→ **WHAT IS BEING ASKED**
Reproduce the material below line for line, with no changes.
*** Opening of GIVEN DATA ***
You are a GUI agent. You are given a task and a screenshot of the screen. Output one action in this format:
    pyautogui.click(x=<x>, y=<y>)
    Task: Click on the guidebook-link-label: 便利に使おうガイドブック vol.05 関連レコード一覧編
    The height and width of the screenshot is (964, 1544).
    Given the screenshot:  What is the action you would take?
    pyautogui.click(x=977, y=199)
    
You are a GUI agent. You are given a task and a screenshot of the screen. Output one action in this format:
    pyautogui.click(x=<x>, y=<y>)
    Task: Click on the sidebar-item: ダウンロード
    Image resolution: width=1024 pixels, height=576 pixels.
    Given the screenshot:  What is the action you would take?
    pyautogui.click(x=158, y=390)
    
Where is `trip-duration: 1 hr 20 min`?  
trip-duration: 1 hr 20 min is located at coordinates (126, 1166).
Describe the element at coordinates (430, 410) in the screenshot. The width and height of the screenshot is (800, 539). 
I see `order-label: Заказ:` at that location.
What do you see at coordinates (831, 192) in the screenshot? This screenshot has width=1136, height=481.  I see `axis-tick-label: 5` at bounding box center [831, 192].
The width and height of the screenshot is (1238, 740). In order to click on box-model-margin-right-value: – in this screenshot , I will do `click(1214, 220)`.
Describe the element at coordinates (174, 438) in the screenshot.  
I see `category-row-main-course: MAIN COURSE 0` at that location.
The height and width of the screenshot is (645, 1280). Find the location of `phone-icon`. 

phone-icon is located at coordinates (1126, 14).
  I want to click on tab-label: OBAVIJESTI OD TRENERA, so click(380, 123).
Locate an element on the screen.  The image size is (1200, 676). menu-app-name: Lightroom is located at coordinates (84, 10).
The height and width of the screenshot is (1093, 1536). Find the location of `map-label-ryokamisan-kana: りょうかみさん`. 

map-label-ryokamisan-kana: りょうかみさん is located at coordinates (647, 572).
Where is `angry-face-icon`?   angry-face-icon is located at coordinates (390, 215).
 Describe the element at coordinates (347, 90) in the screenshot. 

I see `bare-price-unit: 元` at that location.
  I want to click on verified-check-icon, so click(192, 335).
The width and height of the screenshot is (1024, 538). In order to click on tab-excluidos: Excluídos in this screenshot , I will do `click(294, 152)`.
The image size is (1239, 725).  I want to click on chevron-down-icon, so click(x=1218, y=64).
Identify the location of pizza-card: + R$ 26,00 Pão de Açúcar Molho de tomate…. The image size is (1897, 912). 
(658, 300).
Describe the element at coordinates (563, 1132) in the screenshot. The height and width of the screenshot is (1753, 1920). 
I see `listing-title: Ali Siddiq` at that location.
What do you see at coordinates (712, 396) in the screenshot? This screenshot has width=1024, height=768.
*** Close of GIVEN DATA ***
→ **RESPONSE**
You are a GUI agent. You are given a task and a screenshot of the screen. Output one action in this format:
    pyautogui.click(x=<x>, y=<y>)
    Task: Click on the guidebook-link-label: 便利に使おうガイドブック vol.05 関連レコード一覧編
    The height and width of the screenshot is (964, 1544).
    Given the screenshot:  What is the action you would take?
    pyautogui.click(x=977, y=199)
    
You are a GUI agent. You are given a task and a screenshot of the screen. Output one action in this format:
    pyautogui.click(x=<x>, y=<y>)
    Task: Click on the sidebar-item: ダウンロード
    Image resolution: width=1024 pixels, height=576 pixels.
    Given the screenshot:  What is the action you would take?
    pyautogui.click(x=158, y=390)
    
Where is `trip-duration: 1 hr 20 min`?  
trip-duration: 1 hr 20 min is located at coordinates (126, 1166).
Describe the element at coordinates (430, 410) in the screenshot. The width and height of the screenshot is (800, 539). 
I see `order-label: Заказ:` at that location.
What do you see at coordinates (831, 192) in the screenshot? This screenshot has width=1136, height=481.  I see `axis-tick-label: 5` at bounding box center [831, 192].
The width and height of the screenshot is (1238, 740). In order to click on box-model-margin-right-value: – in this screenshot , I will do `click(1214, 220)`.
Describe the element at coordinates (174, 438) in the screenshot.  
I see `category-row-main-course: MAIN COURSE 0` at that location.
The height and width of the screenshot is (645, 1280). Find the location of `phone-icon`. 

phone-icon is located at coordinates (1126, 14).
  I want to click on tab-label: OBAVIJESTI OD TRENERA, so click(380, 123).
Locate an element on the screen.  The image size is (1200, 676). menu-app-name: Lightroom is located at coordinates (84, 10).
The height and width of the screenshot is (1093, 1536). Find the location of `map-label-ryokamisan-kana: りょうかみさん`. 

map-label-ryokamisan-kana: りょうかみさん is located at coordinates (647, 572).
Where is `angry-face-icon`?   angry-face-icon is located at coordinates (390, 215).
 Describe the element at coordinates (347, 90) in the screenshot. 

I see `bare-price-unit: 元` at that location.
  I want to click on verified-check-icon, so click(192, 335).
The width and height of the screenshot is (1024, 538). In order to click on tab-excluidos: Excluídos in this screenshot , I will do `click(294, 152)`.
The image size is (1239, 725).  I want to click on chevron-down-icon, so click(x=1218, y=64).
Identify the location of pizza-card: + R$ 26,00 Pão de Açúcar Molho de tomate…. The image size is (1897, 912). 
(658, 300).
Describe the element at coordinates (563, 1132) in the screenshot. The height and width of the screenshot is (1753, 1920). 
I see `listing-title: Ali Siddiq` at that location.
What do you see at coordinates (712, 396) in the screenshot? This screenshot has width=1024, height=768.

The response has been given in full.